Discs Are Rated
review by Anthony D.
Running Time: 131 Minutes
Starring Tippi Hedren, Sean Connery, Louise Latham,
Directed by Alferd Hitchcock
Retail Price: $29.99
Features: "The Trouble With Marnie" Documentary,
Production Notes, Theatrical Trailers, The Marnie
Specs: 1.85:1 Anamorphic Widescreen, 1.33:1 Full
Frame, Dolby Digital English 2.0, Dolby Digital French 2.0,
English Captions, Spanish Subtitles, Chapter Search
Hitchcock devotees know the story: As filming of
Hitchcock's follow-up film to "The Birds," Grace Kelly was
to make a welcome return to the screen, but unfortunately
was detained by her royal duties as Princess Grace. Had
grace graced the screen, the scenario would have still been
a near-faithful adaptation of Winston Graham's first-person
narrative tale "Marnie."
Marnie (Tippi Hedren) is a compulsive thief with deep
rooted psychological problems. The money she takes, Marnie
spends on her distant mother (Louise Latham) as well as her
only ally, her horse, Florio. Marnie's mother, for unknown
reasons, cannot express any love towards her successful
daughter, whereas Florio gives Marnie nothing but
While robbing her new employer, Marnie is caught in the
act. Mark Rutland (Sean Connery, fresh from "Dr. NO")
replaces the money on the conditional term that Marnie will
become the second Mrs. Rutland. Wedded life, though, is not
at all what Mark thought it would be. After having his own
awkward way with his new wife, Marnie attempts suicide.
Why does Marnie reject male advances? What causes her to
lead a life of criminal activity? Why should Marnie cower in
corners when thunder roars? What is it about the colors of
red upon white that cause Marnie to become physically ill?
What is the secret of Marnie? These questions form the plot
of this thoroughly thought-provoking exercise in sexual
mystery crafted by the master of suspense, Alfred Hitchcock.

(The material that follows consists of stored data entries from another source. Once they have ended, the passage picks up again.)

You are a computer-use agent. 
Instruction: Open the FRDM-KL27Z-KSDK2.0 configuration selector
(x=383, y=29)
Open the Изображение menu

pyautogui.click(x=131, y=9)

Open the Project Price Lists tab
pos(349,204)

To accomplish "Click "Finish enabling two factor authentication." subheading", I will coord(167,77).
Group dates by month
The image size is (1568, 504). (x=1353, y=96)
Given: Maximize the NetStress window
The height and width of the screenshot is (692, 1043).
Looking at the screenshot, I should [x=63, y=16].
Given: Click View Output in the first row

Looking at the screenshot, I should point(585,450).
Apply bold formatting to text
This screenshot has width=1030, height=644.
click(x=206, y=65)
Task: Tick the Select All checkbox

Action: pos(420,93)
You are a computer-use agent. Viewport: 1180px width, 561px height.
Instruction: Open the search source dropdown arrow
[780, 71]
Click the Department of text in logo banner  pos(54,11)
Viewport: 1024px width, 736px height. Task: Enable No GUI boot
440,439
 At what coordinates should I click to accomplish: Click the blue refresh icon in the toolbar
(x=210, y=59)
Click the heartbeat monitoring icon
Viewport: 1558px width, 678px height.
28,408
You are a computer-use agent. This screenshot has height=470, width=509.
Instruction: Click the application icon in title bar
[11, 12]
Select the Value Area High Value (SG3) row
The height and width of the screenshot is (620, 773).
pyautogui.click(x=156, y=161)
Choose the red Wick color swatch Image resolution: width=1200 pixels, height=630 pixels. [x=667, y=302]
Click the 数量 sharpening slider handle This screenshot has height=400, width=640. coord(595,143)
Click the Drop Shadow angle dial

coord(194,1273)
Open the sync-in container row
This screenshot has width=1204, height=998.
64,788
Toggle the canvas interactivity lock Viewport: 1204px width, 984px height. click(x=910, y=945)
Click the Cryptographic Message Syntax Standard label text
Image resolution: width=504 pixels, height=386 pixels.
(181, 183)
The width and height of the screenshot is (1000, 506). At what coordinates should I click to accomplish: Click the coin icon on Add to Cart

"The colors! Stop the colors!" Marnie screams out in a
key scene (Chapter 6; Instinctual Behaviour). And all of the
colors in "Marnie" are quite deliberate, and shown to great
advantage in the 1.85:1 anamorphic presentation here. The
reds are shocking, but never bleeding; verdant greens
abound, night scenes are natural and the shimmering whites
rarely result in moiring. Rarely do aritifacts appear, and
grain is kept at a minimum. Fleshtones never veer towards
orange and the film retains the glossy look associated with
Universal films of the 1960's. Hitchcock's use of process
shots to symbolize a character's mental state have always
been problematic, but if the viewer is keen enough to
understand what Hitchcock was accomplishing with those shots
(Chapters 15 - 16) they will accept one of the most basic
conceits of the film.
Although I am pleased with the quality of "Marnie," in my
final ratings, I will be taking the rating down one point
because from my viewpoint, the transfer used for the film
and the film used for "The Trouble with 'Marnie'" are quite
different. The source for the documentary material seems
richer, fuller and with a slightly better definition than
the film's transfer.
Although presented in Dolby Digital 2.0 Mono, "Marnie"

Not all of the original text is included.